**Stated problem**: Can you format the lines from the start of the records through the line containing "(x=546, y=16)" as a Markdown table with the columns n and Line, skipping any blank lines?

━━━━━ The data

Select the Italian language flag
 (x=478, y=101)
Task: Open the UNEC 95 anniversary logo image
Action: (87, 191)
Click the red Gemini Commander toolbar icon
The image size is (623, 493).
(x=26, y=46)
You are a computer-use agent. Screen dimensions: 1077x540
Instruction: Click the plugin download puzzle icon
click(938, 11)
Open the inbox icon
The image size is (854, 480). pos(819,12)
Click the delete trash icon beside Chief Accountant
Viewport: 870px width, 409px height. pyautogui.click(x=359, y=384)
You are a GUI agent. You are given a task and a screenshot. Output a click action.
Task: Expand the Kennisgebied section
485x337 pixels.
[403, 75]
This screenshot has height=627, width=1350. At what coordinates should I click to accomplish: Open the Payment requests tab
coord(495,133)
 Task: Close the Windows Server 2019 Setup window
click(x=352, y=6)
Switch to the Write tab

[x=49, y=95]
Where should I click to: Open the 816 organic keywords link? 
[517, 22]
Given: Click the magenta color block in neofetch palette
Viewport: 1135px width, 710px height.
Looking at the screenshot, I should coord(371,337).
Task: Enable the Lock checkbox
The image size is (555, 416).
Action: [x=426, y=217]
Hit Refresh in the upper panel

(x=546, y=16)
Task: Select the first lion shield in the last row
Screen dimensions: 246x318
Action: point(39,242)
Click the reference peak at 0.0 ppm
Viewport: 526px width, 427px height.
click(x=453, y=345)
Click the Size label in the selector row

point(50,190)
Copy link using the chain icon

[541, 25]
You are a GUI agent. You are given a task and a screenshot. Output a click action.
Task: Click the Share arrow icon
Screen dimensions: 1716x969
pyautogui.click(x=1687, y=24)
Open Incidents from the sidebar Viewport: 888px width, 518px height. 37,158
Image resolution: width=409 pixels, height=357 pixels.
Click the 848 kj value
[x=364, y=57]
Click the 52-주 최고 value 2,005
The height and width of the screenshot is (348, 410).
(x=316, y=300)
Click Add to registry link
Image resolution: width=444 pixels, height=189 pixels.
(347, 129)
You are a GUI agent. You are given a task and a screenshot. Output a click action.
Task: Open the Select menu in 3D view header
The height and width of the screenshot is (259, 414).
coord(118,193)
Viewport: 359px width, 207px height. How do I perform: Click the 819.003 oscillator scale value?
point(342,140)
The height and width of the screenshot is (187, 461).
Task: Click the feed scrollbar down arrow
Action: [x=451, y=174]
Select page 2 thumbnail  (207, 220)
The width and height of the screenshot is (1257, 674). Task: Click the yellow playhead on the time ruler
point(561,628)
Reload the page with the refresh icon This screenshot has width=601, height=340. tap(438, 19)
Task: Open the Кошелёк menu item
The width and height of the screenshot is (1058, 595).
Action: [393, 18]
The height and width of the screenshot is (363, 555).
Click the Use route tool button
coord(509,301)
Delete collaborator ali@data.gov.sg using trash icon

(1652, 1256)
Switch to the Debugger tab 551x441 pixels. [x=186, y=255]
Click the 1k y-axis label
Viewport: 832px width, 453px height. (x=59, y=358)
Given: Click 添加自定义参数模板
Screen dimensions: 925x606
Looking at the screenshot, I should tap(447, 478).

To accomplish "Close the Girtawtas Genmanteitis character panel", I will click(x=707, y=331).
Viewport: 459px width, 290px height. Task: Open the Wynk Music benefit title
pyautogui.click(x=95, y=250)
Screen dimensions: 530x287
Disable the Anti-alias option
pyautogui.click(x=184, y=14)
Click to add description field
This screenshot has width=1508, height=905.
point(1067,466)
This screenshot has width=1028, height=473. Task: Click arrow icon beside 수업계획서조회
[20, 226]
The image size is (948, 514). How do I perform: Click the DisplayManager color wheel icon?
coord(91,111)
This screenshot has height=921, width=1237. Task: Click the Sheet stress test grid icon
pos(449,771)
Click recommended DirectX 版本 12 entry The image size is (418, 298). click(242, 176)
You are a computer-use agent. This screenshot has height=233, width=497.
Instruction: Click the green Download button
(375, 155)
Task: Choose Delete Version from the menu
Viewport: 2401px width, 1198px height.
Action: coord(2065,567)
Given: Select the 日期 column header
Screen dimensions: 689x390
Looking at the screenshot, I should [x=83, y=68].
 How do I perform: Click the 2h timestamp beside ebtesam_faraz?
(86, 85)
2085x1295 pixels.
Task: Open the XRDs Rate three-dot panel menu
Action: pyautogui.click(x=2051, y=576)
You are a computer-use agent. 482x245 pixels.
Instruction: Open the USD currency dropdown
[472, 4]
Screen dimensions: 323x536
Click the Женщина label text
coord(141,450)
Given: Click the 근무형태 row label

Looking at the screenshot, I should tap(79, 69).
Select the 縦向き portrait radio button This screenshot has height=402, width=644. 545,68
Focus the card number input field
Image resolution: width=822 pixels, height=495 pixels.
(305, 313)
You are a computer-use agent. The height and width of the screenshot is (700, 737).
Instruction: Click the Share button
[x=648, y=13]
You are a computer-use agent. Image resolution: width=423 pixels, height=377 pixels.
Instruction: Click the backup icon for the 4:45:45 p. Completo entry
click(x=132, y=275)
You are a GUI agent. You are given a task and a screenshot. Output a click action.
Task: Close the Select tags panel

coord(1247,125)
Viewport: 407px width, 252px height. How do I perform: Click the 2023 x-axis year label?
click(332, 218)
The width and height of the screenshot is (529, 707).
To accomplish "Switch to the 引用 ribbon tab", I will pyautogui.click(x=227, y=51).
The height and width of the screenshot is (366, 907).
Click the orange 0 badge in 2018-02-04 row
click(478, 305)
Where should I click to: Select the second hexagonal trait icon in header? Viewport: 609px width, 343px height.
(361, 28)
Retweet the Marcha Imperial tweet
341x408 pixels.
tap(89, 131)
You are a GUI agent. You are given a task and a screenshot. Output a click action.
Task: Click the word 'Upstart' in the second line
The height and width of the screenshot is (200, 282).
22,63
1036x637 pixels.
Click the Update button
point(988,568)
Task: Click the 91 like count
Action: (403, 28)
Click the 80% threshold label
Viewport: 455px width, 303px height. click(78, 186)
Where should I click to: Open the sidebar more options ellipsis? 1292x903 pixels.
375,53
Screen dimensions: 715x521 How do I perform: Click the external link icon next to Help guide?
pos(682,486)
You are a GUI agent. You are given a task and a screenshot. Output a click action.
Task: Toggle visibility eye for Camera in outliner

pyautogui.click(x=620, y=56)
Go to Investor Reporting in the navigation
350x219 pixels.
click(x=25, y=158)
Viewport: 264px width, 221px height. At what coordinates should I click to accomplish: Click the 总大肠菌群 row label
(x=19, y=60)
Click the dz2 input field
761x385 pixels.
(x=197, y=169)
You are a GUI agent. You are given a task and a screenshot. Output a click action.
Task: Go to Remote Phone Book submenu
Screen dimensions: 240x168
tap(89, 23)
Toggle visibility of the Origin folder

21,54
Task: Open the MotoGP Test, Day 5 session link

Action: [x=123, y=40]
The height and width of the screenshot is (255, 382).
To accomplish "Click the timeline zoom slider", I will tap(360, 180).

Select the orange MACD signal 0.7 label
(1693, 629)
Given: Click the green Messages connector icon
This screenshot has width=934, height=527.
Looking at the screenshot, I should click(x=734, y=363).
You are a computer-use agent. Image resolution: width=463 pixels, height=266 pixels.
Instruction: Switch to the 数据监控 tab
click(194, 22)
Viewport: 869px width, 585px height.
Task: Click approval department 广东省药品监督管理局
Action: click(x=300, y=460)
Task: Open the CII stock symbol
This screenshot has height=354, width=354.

━━━━━━━━━━

**Answer**:
| n | Line |
|---|---|
| 1 | Select the Italian language flag |
| 2 |  (x=478, y=101) |
| 3 | Task: Open the UNEC 95 anniversary logo image |
| 4 | Action: (87, 191) |
| 5 | Click the red Gemini Commander toolbar icon |
| 6 | The image size is (623, 493). |
| 7 | (x=26, y=46) |
| 8 | You are a computer-use agent. Screen dimensions: 1077x540 |
| 9 | Instruction: Click the plugin download puzzle icon |
| 10 | click(938, 11) |
| 11 | Open the inbox icon |
| 12 | The image size is (854, 480). pos(819,12) |
| 13 | Click the delete trash icon beside Chief Accountant |
| 14 | Viewport: 870px width, 409px height. pyautogui.click(x=359, y=384) |
| 15 | You are a GUI agent. You are given a task and a screenshot. Output a click action. |
| 16 | Task: Expand the Kennisgebied section |
| 17 | 485x337 pixels. |
| 18 | [403, 75] |
| 19 | This screenshot has height=627, width=1350. At what coordinates should I click to accomplish: Open the Payment requests tab |
| 20 | coord(495,133) |
| 21 |  Task: Close the Windows Server 2019 Setup window |
| 22 | click(x=352, y=6) |
| 23 | Switch to the Write tab |
| 24 | [x=49, y=95] |
| 25 | Where should I click to: Open the 816 organic keywords link?  |
| 26 | [517, 22] |
| 27 | Given: Click the magenta color block in neofetch palette |
| 28 | Viewport: 1135px width, 710px height. |
| 29 | Looking at the screenshot, I should coord(371,337). |
| 30 | Task: Enable the Lock checkbox |
| 31 | The image size is (555, 416). |
| 32 | Action: [x=426, y=217] |
| 33 | Hit Refresh in the upper panel |
| 34 | (x=546, y=16) |